Element and text position data:
###

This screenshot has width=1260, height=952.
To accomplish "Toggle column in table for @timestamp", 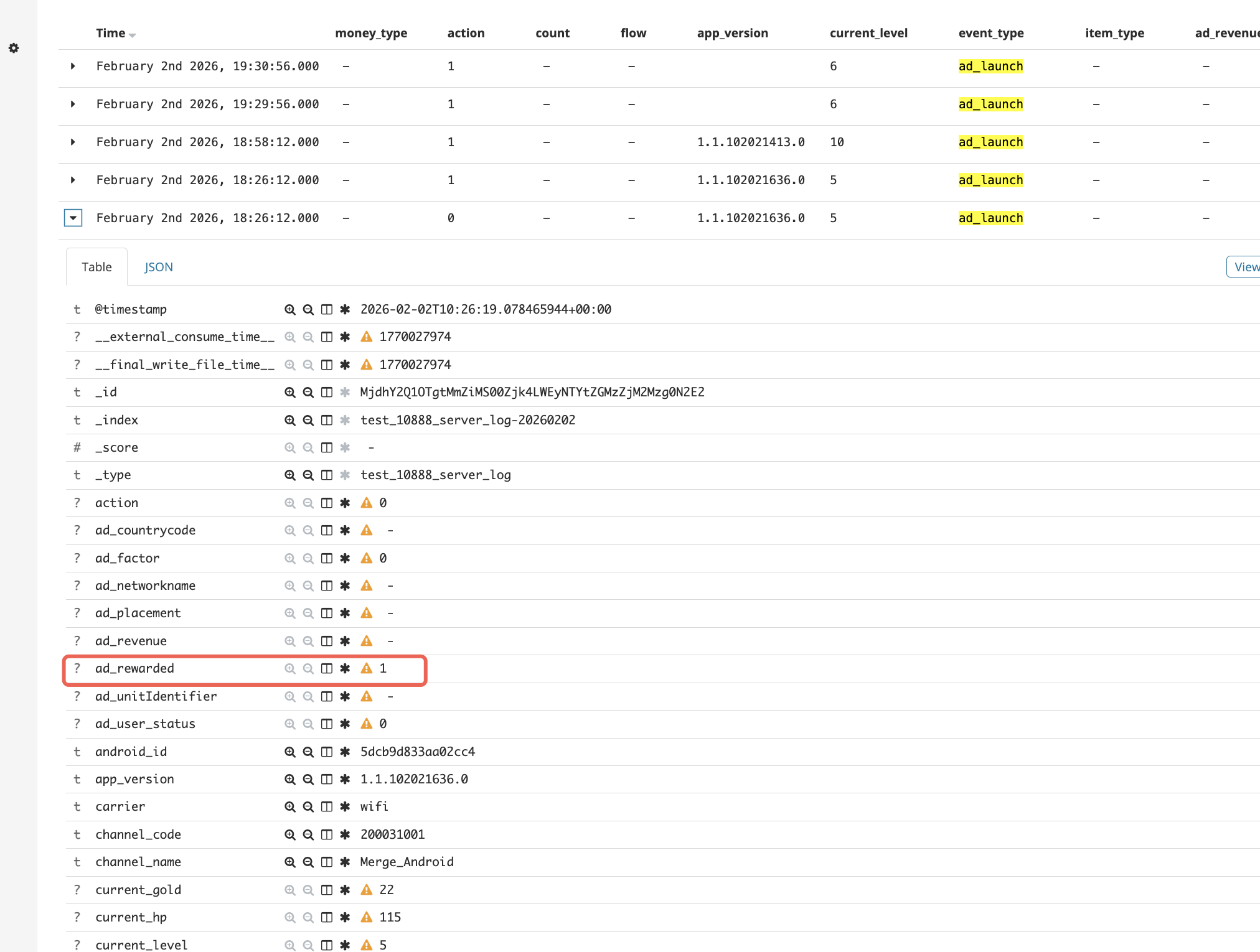I will [326, 309].
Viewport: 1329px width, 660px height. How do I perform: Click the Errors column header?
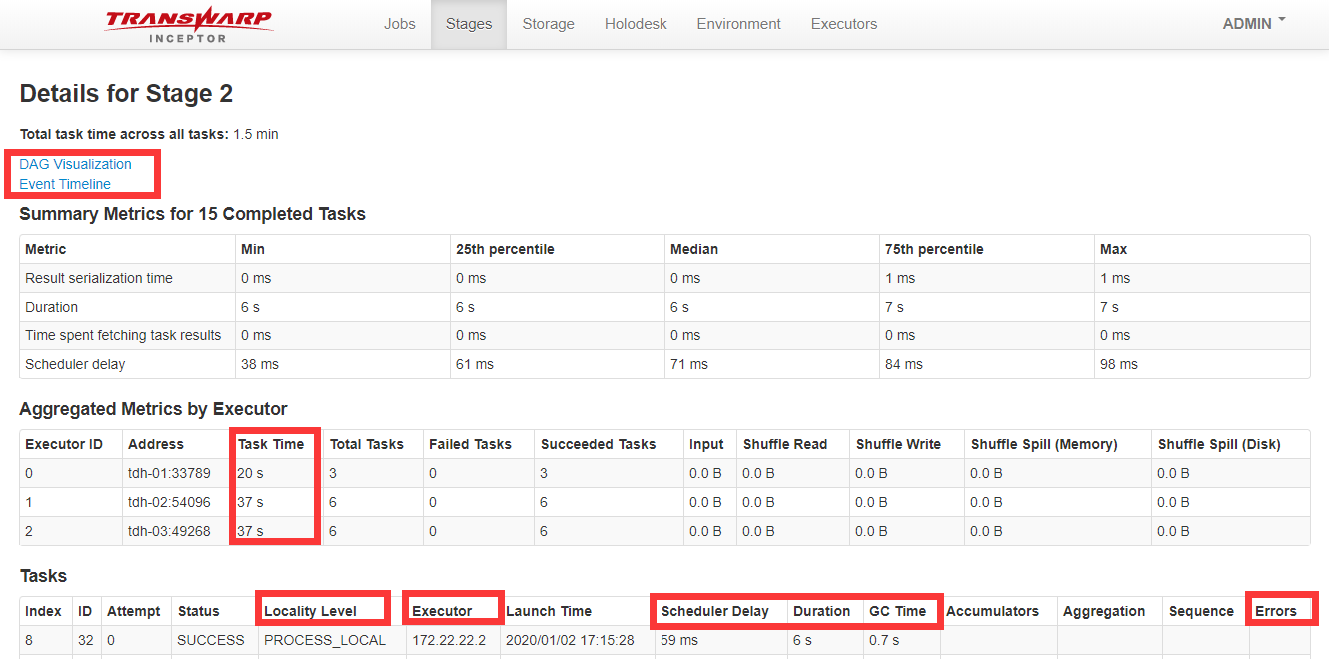tap(1276, 611)
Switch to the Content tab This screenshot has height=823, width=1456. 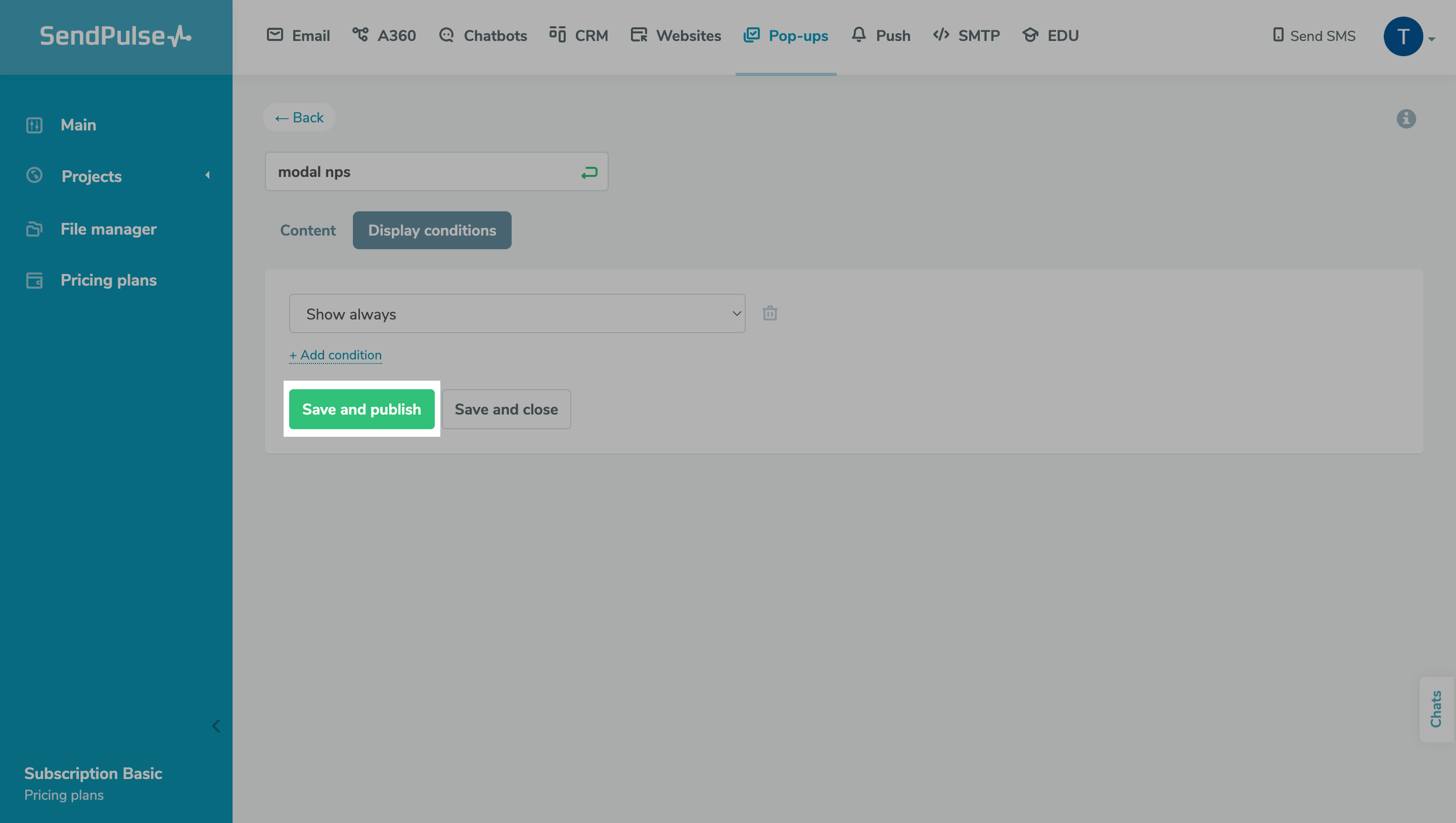(x=307, y=231)
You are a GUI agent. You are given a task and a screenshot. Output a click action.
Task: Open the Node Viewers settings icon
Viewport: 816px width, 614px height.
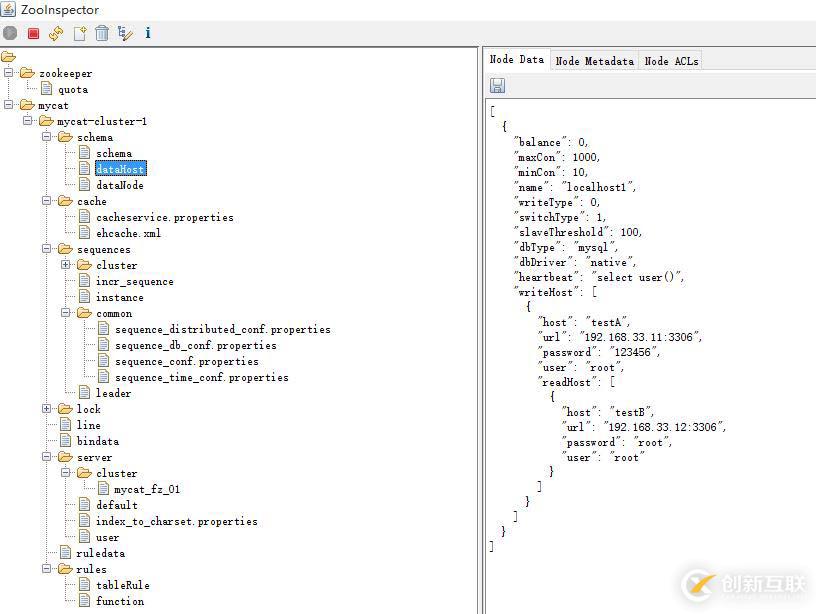pyautogui.click(x=125, y=34)
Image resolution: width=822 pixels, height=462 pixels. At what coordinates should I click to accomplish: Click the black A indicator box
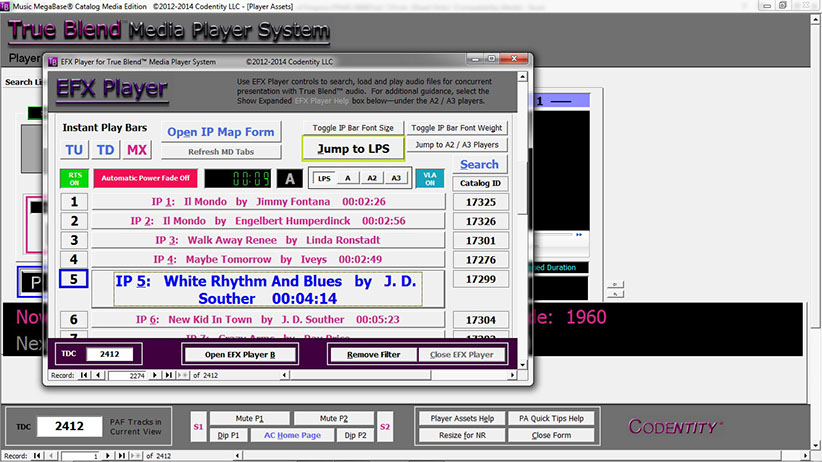coord(289,178)
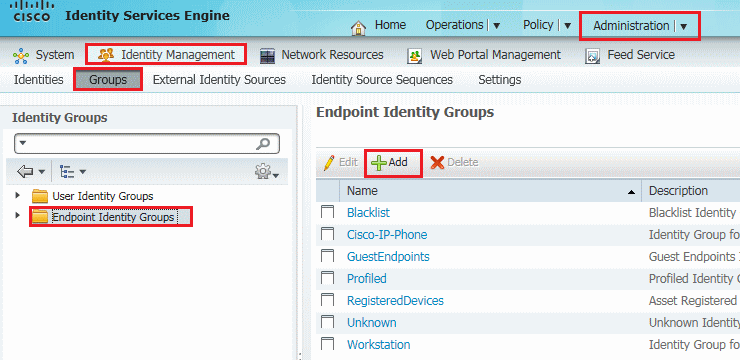Click the Web Portal Management icon

[x=415, y=56]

###

=== Written instruction ===
Rescale the click coordinates in the answers by 0.3, rounding each to a whole number with halves going up. Write out again all the lines starting with the line with "You are a GUI" and going on through the line with "pyautogui.click(x=125, y=34)", requests included, and leave the pictures out.

=== Output of the task ===
You are a GUI agent. You are given a task and a screenshot. Output a click action.
Task: Open the Node Viewers settings icon
Viewport: 816px width, 614px height.
pyautogui.click(x=38, y=10)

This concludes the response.